LA GIORNATA DELL’APOSTOLO PIETRO


Sia la scorsa domenica sia quella che ora celebriamo vedono come protagonista la figura di Pietro, esaltata nella sua missione di “pietra” sicura e stabile, costituita da Cristo per la sua Chiesa, ma anche figura riconosciuta nella sua fragilità di uomo, il quale «non pensa secondo Dio, ma secondo gli uomini», come si dice nell’odierno Vangelo (Matteo 16,21-27).

È impresa impossibile delineare un profilo del primo degli apostoli in poche righe: si pensi che la pura e semplice presenza del suo nome (Pétros in greco per 154 volte, 27 come Simone e 9 con l’arainaico Kefa, “pietra”) è inferiore solo a quella di Gesù Cristo.
Faremo, perciò, solo un bozzetto, usando come simbolo lo scorrere di una giornata.

C’è innanzitutto l’alba della vocazione che ha come fondale quel lago di Tiberiade solcato tante volte in barca in compagnia del fratello Andrea: «Seguitemi, vi farò pescatori di uomini». A quelle parole di Gesù, «essi, lasciate le reti, subito lo seguirono» (Matteo 4,19-20). Iniziava, così, la grande giornata apostolica che avrebbe conosciuto tanti eventi narrati dai Vangeli. Essa ha il suo ideale mezzodì a Cesarea di Filippo di fronte a quella domanda capitale di Cristo: «Ma voi chi dite che io sia?». «Tu sei il Cristo, il Figlio del Dio vivente» (16,15-16), risponde Pietro.

E subito seguono quelle parole di Gesù che renderanno Simone il primo nella lista dei Dodici: «Tu sei Pietro e su questa pietra edificherò la mia Chiesa...» (Matteo 16,18). Tre sono i simboli applicati all’apostolo in quella pagina che si è letta domenica scorsa. Il primo è quello della pietra-roccia, evocata nel nome stesso Pietro-Kefa e segno di stabilità e sicurezza: l’apostolo rende visibile nella storia la fondazione primaria e divina di Cristo sulla quale poggia la comunità cristiana.

Le “chiavi” sono il secondo simbolo, da noi presentato nella precedente puntata della nostra rubrica come emblema di autorità giuridica ma anche di insegnarnento.
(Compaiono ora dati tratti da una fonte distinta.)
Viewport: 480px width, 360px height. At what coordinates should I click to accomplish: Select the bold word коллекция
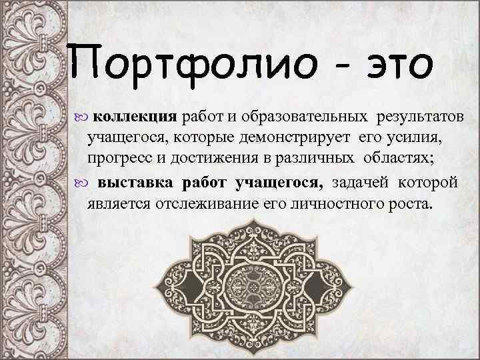pos(135,117)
Il terzo simbolo è un’immagine di tipo forense, è il “legare e sciogliere”, ossia il rimettere i peccati nel nome del Signore, nia anche l’ammonire, l’esortare, il formare nella fede i fratelli. La vita di Pietro, però, conosce anche la sera e la notte, ossia il tempo della crisi, dell’oscurità, del tradimento. Chi non ricorda il triplice rinnegamento che si consuma nel cortile del palazzo del sommo sacerdote, proprio mentre Gesù è processato? «Cominciò a imprecare e a giurare: Io non conosco quell’uomo!» (Matteo 26,74).

Ma dal baratro di quella notte Pietro emerge non solo con le lacrime del suo pentimento, ma anche con la triplice professione d’amore che l’evangelista Giovanni gli mette in bocca davanti a Cristo risorto, proprio sul litorale di quel lago ove aveva incontrato Gesù per la prima volta: «Signore, tu sai che io ti amo». Ed è così che egli riceve di nuovo in modo solenne il mandato di «pascere gli agnelli» del gregge della Chiesa (Giovanni 21,1 5-19).

In quell’occasione Cristo fa balenare a Pietro anche il suo destino ultimo terreno, quello del martirio, «la morte con la quale egli avrebbe glorificato Dio». E da allora l’apostolo annunzierà al mondo la parola di quel Risorto che egli per primo aveva incontrato all’alba di Pasqua, come ci ricordano Giovanni (20,1-10) e lo stesso Paolo (1corinzi 15,5). Sarà lui a intervenire autorevolmente negli eventi fondamentali della Chiesa delle origini, a partire dalla Pentecoste fino al concilio di Gerusalemme, secondo la narrazione offerta dagli Atti degli Apostoli, la seconda opera lucana che ci riserva — con le due lettere che vanno sotto il nome di Pietro — un’ultima, intensa memoria del suo ministero e della sua parola.